● **What this task involves**: What you return must be the lines of the data that hold the word "EFSANESİ".

● **Excerpted records**:
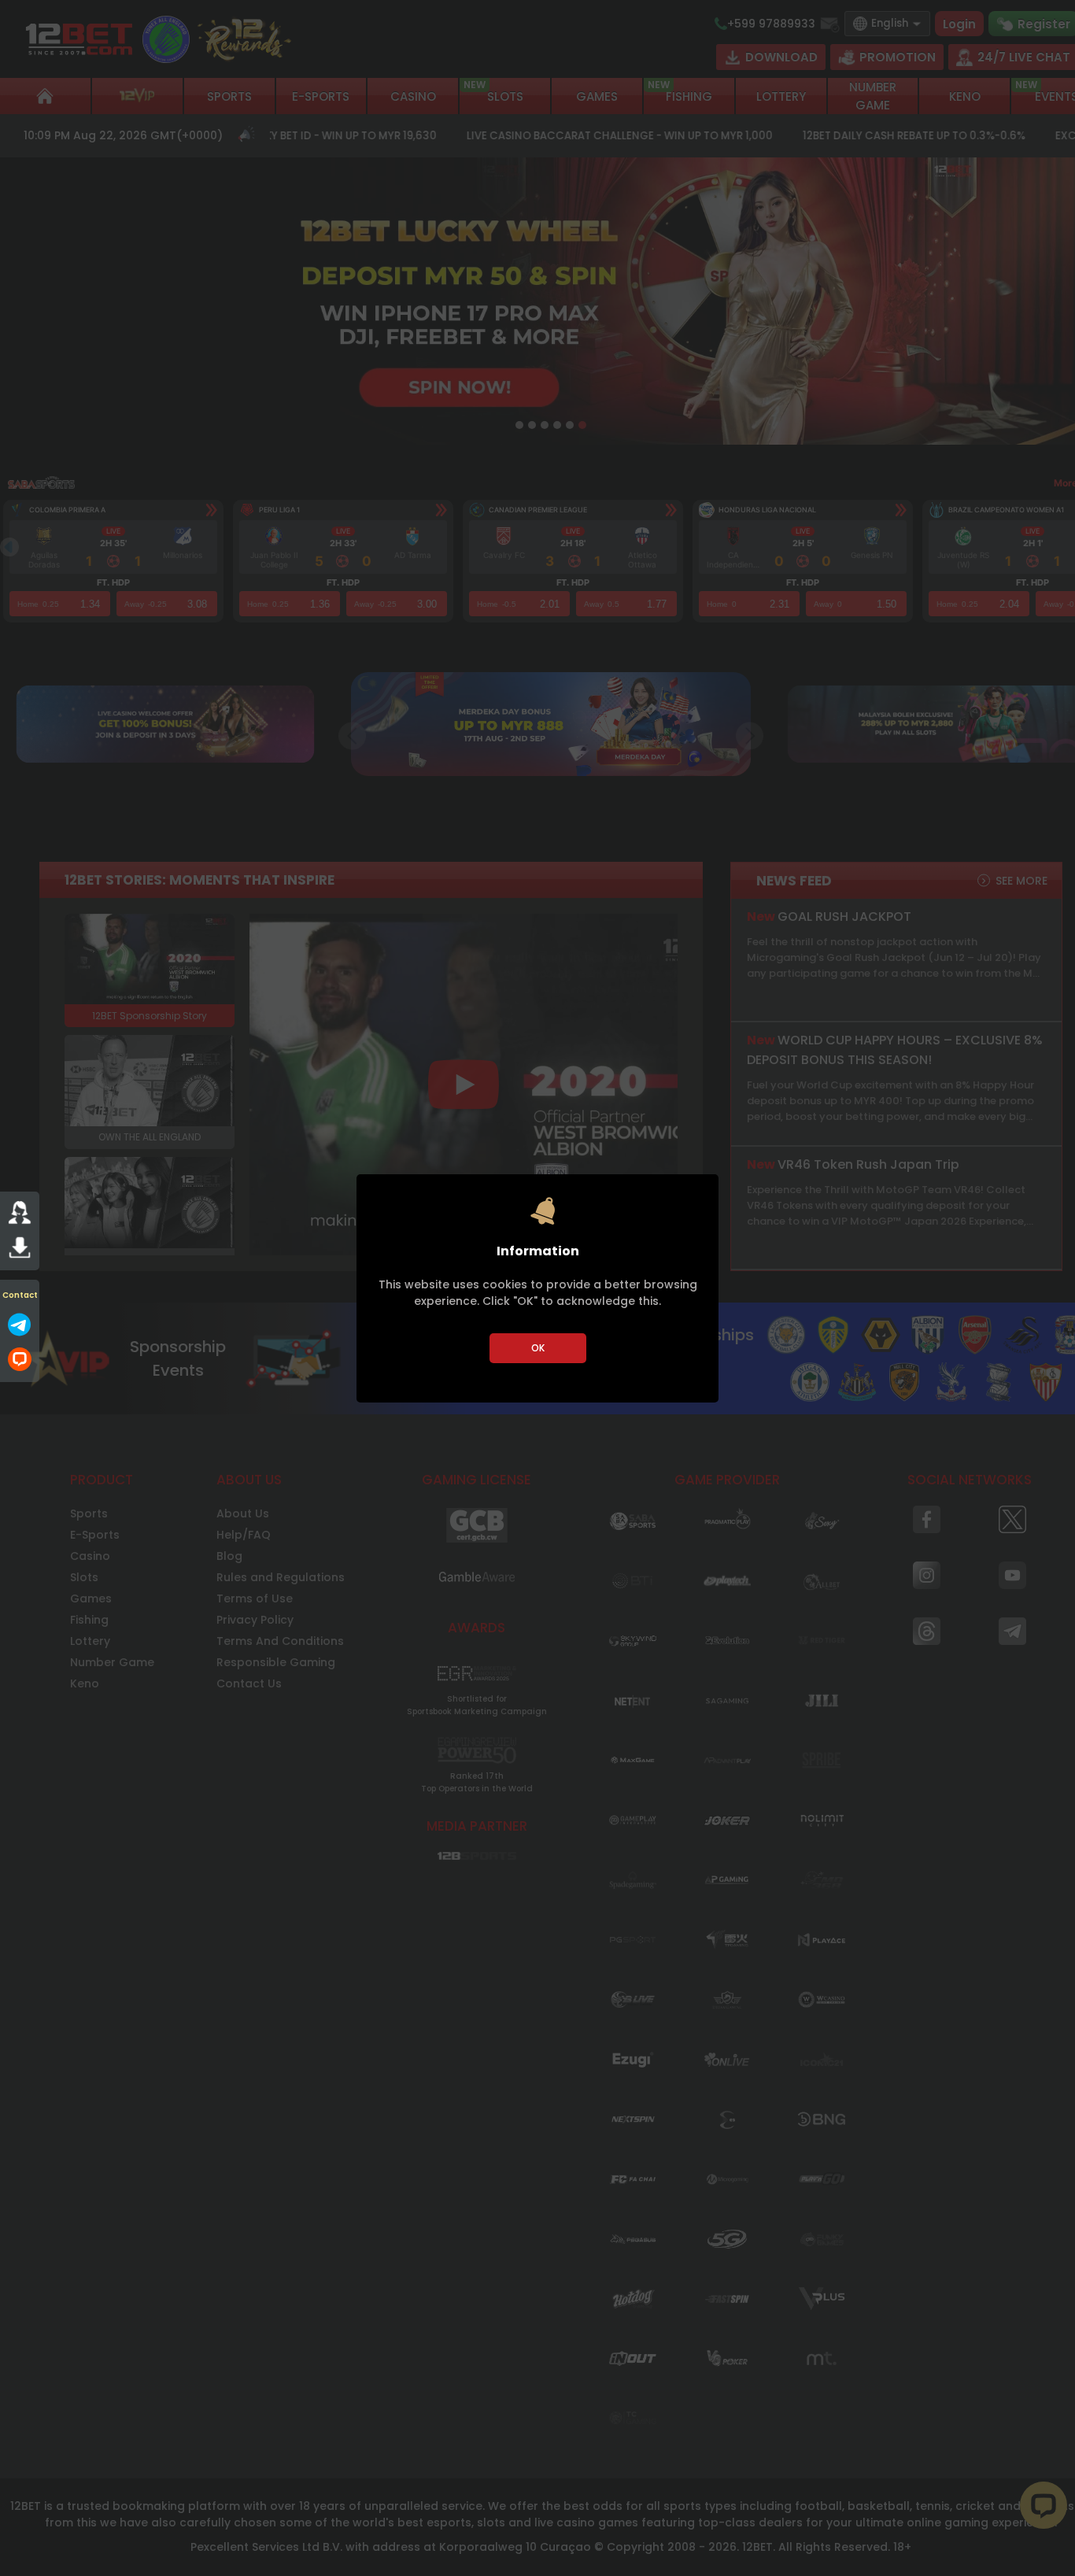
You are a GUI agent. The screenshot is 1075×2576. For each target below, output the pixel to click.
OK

--

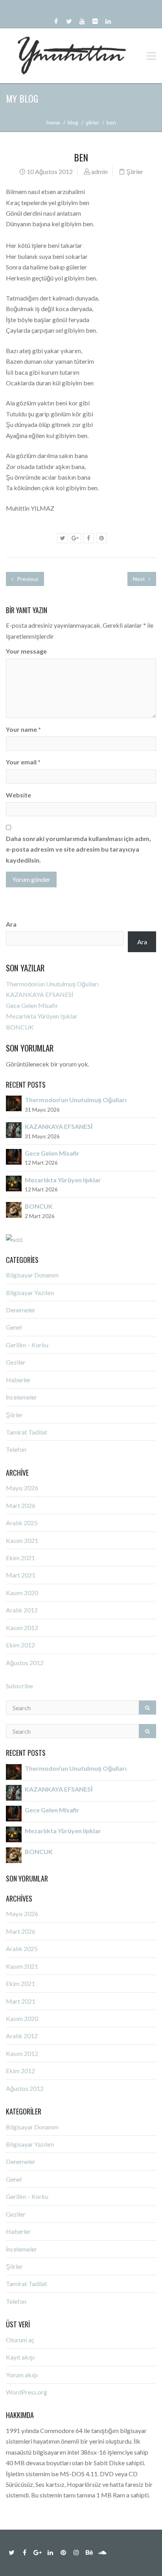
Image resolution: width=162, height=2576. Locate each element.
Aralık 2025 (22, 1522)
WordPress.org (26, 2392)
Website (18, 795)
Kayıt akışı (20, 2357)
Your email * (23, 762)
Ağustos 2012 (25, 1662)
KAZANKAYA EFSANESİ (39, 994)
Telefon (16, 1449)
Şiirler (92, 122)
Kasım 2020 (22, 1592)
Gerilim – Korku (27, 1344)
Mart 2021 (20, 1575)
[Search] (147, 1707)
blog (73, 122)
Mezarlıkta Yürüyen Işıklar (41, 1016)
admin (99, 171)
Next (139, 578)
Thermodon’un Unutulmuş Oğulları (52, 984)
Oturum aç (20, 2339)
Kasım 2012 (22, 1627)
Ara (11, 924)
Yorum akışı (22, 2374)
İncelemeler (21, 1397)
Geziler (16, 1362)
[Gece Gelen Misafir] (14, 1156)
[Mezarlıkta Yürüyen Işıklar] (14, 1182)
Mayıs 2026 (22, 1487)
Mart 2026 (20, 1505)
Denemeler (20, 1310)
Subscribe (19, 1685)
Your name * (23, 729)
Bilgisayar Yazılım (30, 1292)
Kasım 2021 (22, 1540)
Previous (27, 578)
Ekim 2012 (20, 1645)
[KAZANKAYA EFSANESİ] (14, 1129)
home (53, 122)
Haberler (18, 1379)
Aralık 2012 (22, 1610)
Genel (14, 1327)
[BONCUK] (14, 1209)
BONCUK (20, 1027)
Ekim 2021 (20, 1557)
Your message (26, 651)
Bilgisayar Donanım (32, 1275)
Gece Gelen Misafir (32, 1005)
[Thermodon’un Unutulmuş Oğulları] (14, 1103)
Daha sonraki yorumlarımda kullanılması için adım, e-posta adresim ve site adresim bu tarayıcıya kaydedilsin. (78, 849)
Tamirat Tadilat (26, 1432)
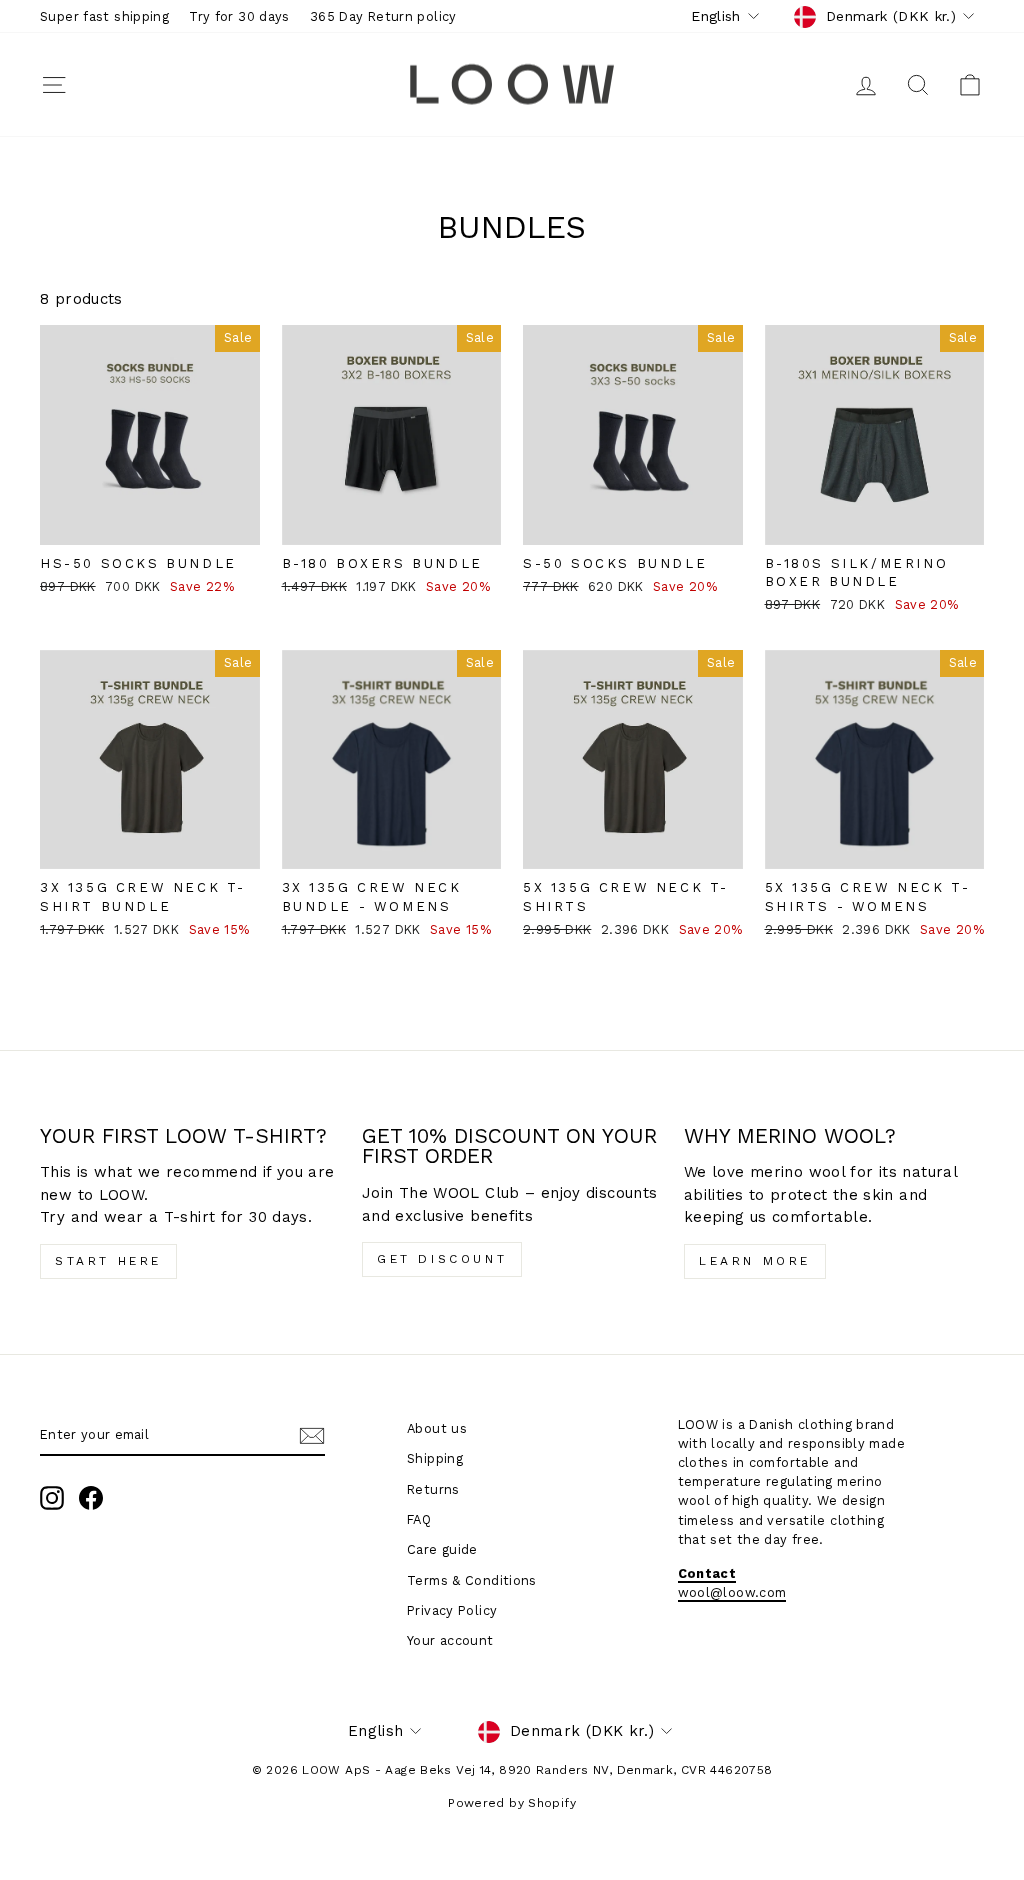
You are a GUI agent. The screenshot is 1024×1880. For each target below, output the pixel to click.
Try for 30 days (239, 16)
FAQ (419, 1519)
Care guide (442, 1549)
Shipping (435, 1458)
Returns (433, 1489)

---

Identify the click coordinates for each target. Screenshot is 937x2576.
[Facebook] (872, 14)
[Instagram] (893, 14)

● **Task response**:
KAZANKAYA EFSANESİ (39, 994)
[KAZANKAYA EFSANESİ] (14, 1129)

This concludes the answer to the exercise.